A lot of people seem to feel it is okay to simply paint all forms of Islam with a broad paintbrush by associating all 1.5 billion Muslims in this world with the few thousand that are responsible for acts of terrorism around the world. Newt Gingrich – who looks as if he is capitalizing on this opportunity to fire up his base in the run-up to his 2012 presidential bid – made a detesting statement in the New York Times comparing the current construction project in New York to the hanging of a swastika next to a Holocaust museum. He basically decided it would be okay to compare the entire Islamic community to Nazis. As Cenk Uygur said, while hosting the Ed Show on MSNBC, “Can you imagine if [Gingrich] did that with any other religion…how about if we didn’t let a church to go up anywhere near the Olympic site because fundamentalist Christian, Eric Rudolph, did the Olympic bombing there…should we not let any churches go up near there because of what [Rudolph] did in the name of [his] church? I know what you’re thinking: ‘but wait, that isn’t my belief; that isn’t my church…why should you punish me or my church for what some crazy person did?”

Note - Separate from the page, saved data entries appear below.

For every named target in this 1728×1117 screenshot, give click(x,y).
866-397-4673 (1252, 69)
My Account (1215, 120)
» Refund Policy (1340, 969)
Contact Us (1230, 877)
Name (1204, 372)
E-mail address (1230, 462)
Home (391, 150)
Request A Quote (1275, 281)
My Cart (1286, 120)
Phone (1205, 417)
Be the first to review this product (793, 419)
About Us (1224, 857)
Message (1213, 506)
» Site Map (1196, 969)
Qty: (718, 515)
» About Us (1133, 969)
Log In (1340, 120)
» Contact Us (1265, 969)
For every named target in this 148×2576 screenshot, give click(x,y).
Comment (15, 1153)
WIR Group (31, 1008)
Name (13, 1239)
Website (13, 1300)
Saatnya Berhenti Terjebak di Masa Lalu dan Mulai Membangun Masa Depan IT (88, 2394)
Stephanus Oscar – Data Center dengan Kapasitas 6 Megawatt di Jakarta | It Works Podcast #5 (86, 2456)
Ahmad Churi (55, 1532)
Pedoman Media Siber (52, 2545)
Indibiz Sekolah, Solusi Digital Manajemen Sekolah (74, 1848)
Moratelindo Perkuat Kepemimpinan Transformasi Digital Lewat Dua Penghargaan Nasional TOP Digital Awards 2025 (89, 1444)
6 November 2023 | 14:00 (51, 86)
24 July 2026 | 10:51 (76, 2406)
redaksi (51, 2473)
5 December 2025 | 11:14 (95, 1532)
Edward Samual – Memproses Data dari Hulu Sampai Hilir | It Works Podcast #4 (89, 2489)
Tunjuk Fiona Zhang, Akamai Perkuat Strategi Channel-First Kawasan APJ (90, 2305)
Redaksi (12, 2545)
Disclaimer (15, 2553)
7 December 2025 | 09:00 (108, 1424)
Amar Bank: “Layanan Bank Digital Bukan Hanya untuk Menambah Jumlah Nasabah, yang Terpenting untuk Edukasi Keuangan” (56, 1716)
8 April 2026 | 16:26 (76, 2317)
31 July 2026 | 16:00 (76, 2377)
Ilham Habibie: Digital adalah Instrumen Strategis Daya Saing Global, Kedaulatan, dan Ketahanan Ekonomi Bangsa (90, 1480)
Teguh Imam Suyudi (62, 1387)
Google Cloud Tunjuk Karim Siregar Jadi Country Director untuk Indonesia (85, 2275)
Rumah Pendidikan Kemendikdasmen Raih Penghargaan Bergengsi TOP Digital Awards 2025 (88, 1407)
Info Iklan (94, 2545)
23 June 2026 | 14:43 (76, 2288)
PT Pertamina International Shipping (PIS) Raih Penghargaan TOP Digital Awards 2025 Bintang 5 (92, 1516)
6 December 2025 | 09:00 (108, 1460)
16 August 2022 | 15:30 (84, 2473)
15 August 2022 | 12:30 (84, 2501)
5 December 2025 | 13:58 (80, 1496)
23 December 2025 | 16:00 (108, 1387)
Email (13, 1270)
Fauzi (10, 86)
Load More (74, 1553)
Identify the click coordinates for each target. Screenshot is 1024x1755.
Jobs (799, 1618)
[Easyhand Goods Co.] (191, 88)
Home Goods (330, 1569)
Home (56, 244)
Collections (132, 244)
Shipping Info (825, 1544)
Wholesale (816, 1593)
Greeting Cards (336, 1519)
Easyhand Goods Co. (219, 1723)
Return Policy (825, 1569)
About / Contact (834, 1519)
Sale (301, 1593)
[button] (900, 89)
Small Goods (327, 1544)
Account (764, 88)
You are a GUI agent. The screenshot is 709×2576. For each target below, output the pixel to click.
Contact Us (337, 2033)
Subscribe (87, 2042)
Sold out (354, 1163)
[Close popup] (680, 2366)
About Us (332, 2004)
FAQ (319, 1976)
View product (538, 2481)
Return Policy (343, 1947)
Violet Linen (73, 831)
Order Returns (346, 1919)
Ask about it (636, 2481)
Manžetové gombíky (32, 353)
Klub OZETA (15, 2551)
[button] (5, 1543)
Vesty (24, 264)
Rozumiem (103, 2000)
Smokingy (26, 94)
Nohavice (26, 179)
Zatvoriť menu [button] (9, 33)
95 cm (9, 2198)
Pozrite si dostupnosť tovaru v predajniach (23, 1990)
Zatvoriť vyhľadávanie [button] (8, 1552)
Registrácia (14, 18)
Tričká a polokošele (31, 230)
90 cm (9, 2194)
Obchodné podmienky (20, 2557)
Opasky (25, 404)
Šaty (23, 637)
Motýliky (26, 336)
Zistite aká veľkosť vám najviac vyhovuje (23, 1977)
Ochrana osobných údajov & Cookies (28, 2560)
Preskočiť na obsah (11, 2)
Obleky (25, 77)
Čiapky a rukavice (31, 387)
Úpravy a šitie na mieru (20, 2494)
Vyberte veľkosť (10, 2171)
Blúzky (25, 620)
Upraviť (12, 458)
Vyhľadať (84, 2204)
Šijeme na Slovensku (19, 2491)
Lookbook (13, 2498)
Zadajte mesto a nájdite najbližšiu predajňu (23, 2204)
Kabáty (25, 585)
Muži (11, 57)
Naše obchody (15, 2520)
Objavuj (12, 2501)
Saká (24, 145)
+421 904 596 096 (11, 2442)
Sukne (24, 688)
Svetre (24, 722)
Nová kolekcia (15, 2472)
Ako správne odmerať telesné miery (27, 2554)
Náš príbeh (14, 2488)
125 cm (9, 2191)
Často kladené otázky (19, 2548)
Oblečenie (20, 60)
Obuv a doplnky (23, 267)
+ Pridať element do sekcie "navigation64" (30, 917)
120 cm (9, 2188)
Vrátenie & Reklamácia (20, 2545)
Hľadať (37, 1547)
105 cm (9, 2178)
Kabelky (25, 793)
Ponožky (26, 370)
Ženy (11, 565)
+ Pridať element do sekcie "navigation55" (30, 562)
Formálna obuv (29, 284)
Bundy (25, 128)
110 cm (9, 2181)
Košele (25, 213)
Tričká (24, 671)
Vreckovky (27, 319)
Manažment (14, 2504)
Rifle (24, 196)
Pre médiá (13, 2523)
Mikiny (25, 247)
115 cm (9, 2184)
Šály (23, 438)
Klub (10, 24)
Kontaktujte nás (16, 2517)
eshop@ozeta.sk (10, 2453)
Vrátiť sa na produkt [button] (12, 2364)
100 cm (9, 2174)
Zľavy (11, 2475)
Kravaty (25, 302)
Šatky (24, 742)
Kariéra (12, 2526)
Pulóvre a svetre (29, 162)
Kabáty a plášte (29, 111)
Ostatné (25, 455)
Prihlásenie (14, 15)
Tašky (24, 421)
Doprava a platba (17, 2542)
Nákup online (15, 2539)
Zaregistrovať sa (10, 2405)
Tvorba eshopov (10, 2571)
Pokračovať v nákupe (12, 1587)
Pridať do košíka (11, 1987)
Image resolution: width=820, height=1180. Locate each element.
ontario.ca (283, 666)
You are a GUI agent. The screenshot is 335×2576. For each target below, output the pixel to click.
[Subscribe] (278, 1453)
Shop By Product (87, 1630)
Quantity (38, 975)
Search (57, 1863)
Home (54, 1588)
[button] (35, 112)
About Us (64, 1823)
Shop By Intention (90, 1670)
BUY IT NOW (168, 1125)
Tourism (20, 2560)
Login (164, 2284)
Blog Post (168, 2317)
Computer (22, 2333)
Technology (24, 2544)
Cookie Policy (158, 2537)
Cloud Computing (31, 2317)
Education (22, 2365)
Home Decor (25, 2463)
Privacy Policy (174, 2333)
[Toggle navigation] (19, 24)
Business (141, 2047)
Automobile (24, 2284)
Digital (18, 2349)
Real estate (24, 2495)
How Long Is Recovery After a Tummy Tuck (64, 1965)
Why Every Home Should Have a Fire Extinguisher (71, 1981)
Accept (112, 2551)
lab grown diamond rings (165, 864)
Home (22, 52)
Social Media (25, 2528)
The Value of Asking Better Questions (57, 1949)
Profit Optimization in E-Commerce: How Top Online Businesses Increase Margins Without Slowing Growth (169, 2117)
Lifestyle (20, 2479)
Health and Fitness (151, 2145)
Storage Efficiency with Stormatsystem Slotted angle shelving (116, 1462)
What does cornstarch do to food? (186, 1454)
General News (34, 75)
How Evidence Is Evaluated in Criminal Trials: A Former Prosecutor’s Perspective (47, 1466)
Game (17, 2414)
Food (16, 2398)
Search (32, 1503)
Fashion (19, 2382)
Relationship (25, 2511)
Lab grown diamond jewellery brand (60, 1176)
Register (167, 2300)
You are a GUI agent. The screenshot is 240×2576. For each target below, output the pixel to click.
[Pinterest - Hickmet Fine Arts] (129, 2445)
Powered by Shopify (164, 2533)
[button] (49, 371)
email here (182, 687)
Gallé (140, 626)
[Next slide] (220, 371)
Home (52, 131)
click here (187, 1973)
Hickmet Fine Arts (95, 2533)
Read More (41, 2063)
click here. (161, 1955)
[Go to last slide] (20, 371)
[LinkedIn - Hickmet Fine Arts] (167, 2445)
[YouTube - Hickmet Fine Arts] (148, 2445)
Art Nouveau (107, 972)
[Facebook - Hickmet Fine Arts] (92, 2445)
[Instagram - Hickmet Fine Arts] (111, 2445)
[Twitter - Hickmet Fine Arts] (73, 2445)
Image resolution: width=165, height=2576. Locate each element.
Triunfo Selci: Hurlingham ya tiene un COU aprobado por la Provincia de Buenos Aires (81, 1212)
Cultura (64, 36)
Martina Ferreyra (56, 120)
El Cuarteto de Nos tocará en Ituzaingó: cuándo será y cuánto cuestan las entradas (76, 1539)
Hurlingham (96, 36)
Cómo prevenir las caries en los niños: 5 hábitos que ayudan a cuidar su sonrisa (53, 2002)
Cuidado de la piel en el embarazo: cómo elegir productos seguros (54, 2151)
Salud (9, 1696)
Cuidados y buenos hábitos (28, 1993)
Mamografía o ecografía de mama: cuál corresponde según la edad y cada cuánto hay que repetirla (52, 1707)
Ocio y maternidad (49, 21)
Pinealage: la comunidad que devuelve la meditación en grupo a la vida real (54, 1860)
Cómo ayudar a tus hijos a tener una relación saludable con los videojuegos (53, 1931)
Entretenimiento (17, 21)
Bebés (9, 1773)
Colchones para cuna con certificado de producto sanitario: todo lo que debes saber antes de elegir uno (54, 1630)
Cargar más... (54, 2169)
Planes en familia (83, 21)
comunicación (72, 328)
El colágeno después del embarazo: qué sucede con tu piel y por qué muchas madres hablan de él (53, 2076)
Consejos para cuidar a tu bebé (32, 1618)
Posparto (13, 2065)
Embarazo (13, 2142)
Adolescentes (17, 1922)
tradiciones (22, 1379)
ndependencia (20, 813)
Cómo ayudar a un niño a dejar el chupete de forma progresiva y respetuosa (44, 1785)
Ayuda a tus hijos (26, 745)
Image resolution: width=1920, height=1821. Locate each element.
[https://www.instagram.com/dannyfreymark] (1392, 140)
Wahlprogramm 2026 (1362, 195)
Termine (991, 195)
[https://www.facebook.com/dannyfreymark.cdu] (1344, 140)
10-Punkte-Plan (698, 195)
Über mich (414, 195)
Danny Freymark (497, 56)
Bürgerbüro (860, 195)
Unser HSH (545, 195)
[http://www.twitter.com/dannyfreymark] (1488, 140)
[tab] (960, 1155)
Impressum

That is exactly the point that the Muslim community in New York is trying to make. Wayne Besen hit the nail right on the head when he said, “…the former House Speaker has proclaimed that America’s woes are the result of “a secular assault on God. Would Gingrich prefer a non-secular, Christian version of Iran in the United States? The genuine threat we face is not radical Islam but religious extremism of all stripes, including that preached by Gingrich.”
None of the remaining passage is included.